Pandoc's enhanced version of Markdown includes syntax for footnotes,
tables, flexible ordered lists, definition lists, fenced code blocks,
superscripts and subscripts, strikeout, metadata blocks, automatic tables of
contents, embedded LaTeX math, citations, and Markdown inside HTML block
elements. (These enhancements, described
further under Pandoc's Markdown, can be disabled using the
markdown_strict
input or output format.)
In contrast to most existing tools for converting Markdown to HTML, which use regex substitutions, pandoc has a modular design: it consists of a set of readers, which parse text in a given format and produce a native representation of the document, and a set of writers, which convert this native representation into a target format. Thus, adding an input or output format requires only adding a reader or writer.

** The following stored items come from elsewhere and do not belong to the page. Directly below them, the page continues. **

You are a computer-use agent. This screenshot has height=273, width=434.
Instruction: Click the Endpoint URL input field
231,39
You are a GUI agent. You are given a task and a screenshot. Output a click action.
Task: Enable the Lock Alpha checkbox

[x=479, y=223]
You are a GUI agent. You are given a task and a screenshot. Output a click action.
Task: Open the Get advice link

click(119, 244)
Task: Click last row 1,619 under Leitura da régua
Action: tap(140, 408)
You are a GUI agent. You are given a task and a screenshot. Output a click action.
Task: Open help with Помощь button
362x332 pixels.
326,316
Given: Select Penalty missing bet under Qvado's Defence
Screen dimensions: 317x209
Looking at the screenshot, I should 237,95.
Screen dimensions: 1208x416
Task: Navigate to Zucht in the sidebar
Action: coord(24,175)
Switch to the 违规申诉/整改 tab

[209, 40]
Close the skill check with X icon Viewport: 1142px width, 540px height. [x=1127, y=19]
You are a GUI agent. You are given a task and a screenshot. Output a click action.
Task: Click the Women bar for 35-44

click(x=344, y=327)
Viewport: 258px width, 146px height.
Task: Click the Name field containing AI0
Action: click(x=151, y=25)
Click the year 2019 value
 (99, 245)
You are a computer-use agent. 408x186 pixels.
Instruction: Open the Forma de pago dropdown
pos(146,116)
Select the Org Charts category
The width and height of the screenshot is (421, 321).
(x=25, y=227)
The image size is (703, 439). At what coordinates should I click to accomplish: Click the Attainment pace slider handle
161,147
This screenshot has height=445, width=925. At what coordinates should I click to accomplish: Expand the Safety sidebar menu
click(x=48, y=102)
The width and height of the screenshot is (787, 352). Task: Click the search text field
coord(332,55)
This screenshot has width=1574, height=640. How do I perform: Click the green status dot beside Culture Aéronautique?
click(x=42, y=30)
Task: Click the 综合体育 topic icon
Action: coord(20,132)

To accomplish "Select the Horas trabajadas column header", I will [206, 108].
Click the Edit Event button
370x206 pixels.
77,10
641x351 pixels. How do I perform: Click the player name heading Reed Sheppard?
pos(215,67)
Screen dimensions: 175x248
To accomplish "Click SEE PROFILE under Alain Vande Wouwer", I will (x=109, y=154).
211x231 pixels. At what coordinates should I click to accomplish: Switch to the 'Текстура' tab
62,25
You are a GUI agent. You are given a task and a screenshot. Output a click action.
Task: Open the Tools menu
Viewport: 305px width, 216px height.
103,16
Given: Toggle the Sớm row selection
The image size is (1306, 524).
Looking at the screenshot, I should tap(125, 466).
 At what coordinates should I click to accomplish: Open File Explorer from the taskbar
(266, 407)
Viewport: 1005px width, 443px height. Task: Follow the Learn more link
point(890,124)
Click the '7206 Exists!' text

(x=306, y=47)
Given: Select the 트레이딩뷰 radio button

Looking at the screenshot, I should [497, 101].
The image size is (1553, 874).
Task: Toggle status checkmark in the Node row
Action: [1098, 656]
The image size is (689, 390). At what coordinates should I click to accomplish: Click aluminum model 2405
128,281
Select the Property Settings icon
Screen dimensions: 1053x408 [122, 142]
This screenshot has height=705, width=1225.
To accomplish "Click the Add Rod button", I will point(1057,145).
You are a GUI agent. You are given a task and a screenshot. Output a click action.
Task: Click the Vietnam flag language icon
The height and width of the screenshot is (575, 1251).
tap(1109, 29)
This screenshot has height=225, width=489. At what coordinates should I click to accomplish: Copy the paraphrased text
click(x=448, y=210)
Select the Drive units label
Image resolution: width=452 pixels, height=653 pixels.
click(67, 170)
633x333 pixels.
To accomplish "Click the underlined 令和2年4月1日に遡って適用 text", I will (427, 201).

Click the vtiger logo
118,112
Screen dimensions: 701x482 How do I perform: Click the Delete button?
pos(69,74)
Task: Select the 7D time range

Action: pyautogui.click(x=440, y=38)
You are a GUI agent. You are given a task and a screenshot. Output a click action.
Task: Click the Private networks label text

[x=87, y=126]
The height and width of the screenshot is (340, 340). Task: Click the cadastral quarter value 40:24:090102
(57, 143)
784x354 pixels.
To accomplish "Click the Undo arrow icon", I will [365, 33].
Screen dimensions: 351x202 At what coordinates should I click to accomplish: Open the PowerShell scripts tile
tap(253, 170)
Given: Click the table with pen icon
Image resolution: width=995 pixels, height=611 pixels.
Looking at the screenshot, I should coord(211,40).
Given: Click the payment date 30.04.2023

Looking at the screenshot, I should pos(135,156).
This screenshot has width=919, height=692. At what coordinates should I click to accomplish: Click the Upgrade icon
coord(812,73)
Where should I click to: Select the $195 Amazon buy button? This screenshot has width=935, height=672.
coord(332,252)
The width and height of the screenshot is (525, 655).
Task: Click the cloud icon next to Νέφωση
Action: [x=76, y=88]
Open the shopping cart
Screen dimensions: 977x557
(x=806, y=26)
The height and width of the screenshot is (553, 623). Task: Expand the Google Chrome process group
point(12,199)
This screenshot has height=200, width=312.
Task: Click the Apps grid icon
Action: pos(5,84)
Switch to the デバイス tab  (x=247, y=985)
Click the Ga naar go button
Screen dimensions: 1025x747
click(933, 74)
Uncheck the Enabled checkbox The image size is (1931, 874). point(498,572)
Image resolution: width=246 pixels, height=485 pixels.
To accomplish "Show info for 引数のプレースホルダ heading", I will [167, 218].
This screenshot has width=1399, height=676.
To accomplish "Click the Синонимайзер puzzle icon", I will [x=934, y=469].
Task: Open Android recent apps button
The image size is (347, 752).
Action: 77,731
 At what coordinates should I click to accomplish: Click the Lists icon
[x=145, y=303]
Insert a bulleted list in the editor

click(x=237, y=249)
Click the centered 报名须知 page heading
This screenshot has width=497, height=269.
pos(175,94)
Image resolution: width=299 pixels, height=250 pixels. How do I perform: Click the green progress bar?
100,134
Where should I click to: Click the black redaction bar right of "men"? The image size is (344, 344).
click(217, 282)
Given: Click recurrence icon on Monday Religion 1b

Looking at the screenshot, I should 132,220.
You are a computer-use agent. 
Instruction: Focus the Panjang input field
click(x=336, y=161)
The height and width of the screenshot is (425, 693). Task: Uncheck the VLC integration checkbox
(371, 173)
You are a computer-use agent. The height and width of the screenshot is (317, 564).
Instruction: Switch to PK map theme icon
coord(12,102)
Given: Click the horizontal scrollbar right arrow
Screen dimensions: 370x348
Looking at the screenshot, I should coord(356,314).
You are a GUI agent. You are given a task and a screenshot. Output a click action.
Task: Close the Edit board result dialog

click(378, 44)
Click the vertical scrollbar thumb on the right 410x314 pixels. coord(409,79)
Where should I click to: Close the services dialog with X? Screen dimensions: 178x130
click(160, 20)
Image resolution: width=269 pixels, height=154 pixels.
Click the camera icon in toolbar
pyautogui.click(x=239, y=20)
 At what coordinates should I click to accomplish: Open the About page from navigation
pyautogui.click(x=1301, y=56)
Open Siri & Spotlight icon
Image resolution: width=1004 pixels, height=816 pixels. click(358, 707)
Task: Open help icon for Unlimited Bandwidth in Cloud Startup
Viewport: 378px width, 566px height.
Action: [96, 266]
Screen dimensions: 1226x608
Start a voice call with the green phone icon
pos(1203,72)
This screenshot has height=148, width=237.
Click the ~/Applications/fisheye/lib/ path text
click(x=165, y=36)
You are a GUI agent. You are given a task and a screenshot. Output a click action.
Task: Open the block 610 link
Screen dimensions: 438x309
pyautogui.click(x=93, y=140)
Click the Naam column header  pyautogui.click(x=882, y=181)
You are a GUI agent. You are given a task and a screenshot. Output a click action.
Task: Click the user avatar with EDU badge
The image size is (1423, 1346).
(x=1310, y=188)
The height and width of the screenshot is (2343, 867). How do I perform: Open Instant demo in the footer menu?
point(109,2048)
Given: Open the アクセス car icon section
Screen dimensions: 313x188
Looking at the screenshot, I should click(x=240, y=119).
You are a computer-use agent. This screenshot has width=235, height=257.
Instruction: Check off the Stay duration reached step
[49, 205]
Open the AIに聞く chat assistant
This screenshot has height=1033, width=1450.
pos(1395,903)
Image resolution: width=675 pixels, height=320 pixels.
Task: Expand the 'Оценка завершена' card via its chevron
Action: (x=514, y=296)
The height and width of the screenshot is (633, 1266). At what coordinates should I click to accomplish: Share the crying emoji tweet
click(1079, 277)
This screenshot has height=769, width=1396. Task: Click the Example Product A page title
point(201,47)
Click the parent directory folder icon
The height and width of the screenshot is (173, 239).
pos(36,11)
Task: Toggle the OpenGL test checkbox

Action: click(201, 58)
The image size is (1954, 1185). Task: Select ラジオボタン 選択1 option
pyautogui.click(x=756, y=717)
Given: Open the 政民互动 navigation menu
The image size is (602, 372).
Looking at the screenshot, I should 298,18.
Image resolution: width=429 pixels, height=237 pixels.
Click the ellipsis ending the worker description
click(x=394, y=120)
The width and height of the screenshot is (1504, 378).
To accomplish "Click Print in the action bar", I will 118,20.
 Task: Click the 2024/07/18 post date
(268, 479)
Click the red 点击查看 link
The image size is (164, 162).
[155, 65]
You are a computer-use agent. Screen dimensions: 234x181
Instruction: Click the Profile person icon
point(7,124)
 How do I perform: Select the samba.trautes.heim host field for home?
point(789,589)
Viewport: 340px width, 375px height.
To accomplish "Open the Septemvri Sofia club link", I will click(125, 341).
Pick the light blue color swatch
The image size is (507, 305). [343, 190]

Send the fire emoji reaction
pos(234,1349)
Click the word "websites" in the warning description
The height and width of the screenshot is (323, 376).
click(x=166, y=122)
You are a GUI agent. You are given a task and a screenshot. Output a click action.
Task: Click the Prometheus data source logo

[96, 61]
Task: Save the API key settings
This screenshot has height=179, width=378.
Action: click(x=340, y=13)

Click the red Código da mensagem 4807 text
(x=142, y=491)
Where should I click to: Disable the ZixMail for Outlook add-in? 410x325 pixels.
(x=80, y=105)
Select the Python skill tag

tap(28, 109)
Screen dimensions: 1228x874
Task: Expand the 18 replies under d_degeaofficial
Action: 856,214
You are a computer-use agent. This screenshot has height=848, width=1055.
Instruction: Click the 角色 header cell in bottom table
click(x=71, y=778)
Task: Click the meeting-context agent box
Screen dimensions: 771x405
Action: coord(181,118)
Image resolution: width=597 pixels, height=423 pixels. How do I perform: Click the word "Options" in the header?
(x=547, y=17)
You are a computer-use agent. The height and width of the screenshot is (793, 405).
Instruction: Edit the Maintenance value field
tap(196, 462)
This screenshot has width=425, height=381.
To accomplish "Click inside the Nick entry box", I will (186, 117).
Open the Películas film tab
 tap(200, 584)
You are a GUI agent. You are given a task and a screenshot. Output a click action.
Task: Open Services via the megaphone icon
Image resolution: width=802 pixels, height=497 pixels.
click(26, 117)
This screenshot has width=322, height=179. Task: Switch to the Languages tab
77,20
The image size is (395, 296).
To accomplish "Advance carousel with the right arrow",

Because pandoc's intermediate representation of a document is less expressive than many of the formats it converts between, one should not expect perfect conversions between every format and every other. Pandoc attempts to preserve the structural elements of a document, but not formatting details such as margin size. And some document elements, such as complex tables, may not fit into pandoc's simple document model. While conversions from pandoc's Markdown to all formats aspire to be perfect, conversions from formats more expressive than pandoc's Markdown can be expected to be lossy.
Installing
Here's how to install pandoc.
Documentation
Pandoc's website contains a full User's Guide. It is also available here as pandoc-flavored Markdown. The website also contains some examples of the use of pandoc and a limited online demo.
Contributing
Pull requests, bug reports, and feature requests are welcome. Please make sure to read the contributor guidelines before opening a new issue.